## Available data

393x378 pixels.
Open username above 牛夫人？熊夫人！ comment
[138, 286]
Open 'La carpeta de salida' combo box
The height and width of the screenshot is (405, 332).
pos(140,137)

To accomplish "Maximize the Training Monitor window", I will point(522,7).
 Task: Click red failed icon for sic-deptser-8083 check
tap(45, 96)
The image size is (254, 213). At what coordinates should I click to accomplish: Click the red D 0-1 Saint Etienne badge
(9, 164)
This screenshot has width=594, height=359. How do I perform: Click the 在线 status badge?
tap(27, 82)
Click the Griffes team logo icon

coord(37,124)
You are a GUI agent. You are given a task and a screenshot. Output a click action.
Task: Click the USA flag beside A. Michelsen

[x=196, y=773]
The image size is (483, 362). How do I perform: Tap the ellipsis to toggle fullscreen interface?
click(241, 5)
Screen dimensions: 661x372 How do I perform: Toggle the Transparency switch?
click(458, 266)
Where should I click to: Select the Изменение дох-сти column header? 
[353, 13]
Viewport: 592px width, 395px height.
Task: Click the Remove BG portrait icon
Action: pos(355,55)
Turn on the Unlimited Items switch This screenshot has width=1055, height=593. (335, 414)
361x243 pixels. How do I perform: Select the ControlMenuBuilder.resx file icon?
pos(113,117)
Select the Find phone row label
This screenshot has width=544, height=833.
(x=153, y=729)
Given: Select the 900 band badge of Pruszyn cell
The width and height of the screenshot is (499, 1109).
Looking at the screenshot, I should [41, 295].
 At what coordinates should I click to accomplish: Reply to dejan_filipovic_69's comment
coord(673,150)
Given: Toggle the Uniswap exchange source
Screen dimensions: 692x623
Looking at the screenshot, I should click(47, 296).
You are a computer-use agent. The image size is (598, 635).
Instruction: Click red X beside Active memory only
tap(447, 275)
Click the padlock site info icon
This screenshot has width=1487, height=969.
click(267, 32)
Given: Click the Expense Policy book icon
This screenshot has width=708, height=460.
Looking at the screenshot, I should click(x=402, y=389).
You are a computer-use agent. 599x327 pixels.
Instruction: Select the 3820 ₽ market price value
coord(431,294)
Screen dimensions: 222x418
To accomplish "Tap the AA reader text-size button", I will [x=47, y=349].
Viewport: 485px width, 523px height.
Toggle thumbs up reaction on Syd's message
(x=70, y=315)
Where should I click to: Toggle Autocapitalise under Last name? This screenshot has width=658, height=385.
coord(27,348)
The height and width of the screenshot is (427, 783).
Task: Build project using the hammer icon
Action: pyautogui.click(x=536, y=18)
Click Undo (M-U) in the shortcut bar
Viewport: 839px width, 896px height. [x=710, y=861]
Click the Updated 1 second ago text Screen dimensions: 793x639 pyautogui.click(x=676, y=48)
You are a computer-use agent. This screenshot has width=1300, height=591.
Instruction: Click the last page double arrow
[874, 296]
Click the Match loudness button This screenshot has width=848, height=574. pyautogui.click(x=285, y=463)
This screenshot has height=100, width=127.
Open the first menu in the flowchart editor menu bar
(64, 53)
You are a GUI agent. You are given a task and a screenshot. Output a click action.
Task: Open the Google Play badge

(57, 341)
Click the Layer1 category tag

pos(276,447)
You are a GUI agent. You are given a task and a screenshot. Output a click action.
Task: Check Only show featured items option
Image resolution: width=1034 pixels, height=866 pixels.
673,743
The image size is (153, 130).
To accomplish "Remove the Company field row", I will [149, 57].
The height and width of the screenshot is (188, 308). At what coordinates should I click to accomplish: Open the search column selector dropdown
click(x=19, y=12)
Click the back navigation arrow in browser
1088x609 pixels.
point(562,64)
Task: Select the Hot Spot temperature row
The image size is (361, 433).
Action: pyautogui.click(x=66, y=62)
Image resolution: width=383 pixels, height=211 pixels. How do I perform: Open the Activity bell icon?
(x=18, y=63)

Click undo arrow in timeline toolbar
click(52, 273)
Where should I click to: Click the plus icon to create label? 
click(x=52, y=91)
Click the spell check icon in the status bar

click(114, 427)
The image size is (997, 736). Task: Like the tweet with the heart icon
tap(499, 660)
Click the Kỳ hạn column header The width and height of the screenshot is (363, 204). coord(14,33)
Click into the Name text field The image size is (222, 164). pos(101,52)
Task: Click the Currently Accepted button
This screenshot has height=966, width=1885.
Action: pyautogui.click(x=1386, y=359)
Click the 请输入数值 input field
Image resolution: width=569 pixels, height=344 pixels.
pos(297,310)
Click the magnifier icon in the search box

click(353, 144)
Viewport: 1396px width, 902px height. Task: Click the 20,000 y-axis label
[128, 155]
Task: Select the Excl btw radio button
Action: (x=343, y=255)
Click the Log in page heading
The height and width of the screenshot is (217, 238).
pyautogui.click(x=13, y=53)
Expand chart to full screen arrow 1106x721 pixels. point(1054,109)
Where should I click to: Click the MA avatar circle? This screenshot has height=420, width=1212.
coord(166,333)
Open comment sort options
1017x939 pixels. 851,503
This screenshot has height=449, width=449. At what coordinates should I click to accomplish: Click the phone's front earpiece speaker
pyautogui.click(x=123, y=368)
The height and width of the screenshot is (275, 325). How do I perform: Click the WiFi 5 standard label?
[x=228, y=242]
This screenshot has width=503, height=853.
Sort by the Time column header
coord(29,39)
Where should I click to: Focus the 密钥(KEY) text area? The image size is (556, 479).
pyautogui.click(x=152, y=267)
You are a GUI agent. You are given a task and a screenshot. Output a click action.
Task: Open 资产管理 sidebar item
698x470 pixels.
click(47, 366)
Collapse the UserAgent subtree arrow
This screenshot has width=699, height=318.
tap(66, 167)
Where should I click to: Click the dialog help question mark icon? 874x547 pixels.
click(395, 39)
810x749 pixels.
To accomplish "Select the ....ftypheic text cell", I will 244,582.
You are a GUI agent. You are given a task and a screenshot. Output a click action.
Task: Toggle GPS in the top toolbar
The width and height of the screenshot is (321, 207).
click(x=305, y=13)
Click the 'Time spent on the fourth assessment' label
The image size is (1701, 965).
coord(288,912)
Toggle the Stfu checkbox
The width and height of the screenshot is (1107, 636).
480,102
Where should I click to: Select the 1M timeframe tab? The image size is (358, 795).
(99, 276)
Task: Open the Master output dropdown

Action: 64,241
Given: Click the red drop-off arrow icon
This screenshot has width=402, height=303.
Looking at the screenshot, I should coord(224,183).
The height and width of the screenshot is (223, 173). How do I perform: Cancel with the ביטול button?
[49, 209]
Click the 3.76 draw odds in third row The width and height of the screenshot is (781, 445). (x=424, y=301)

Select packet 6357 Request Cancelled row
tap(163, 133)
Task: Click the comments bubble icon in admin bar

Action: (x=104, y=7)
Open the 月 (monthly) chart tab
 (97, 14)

## Work required
Set down exactly the lines that begin the records and continue through the line bearing "Given: Toggle the Uniswap exchange source"; include both ends.

## Exercise output
393x378 pixels.
Open username above 牛夫人？熊夫人！ comment
[138, 286]
Open 'La carpeta de salida' combo box
The height and width of the screenshot is (405, 332).
pos(140,137)

To accomplish "Maximize the Training Monitor window", I will point(522,7).
 Task: Click red failed icon for sic-deptser-8083 check
tap(45, 96)
The image size is (254, 213). At what coordinates should I click to accomplish: Click the red D 0-1 Saint Etienne badge
(9, 164)
This screenshot has width=594, height=359. How do I perform: Click the 在线 status badge?
tap(27, 82)
Click the Griffes team logo icon

coord(37,124)
You are a GUI agent. You are given a task and a screenshot. Output a click action.
Task: Click the USA flag beside A. Michelsen

[x=196, y=773]
The image size is (483, 362). How do I perform: Tap the ellipsis to toggle fullscreen interface?
click(241, 5)
Screen dimensions: 661x372 How do I perform: Toggle the Transparency switch?
click(458, 266)
Where should I click to: Select the Изменение дох-сти column header? 
[353, 13]
Viewport: 592px width, 395px height.
Task: Click the Remove BG portrait icon
Action: pos(355,55)
Turn on the Unlimited Items switch This screenshot has width=1055, height=593. (335, 414)
361x243 pixels. How do I perform: Select the ControlMenuBuilder.resx file icon?
pos(113,117)
Select the Find phone row label
This screenshot has width=544, height=833.
(x=153, y=729)
Given: Select the 900 band badge of Pruszyn cell
The width and height of the screenshot is (499, 1109).
Looking at the screenshot, I should [41, 295].
 At what coordinates should I click to accomplish: Reply to dejan_filipovic_69's comment
coord(673,150)
Given: Toggle the Uniswap exchange source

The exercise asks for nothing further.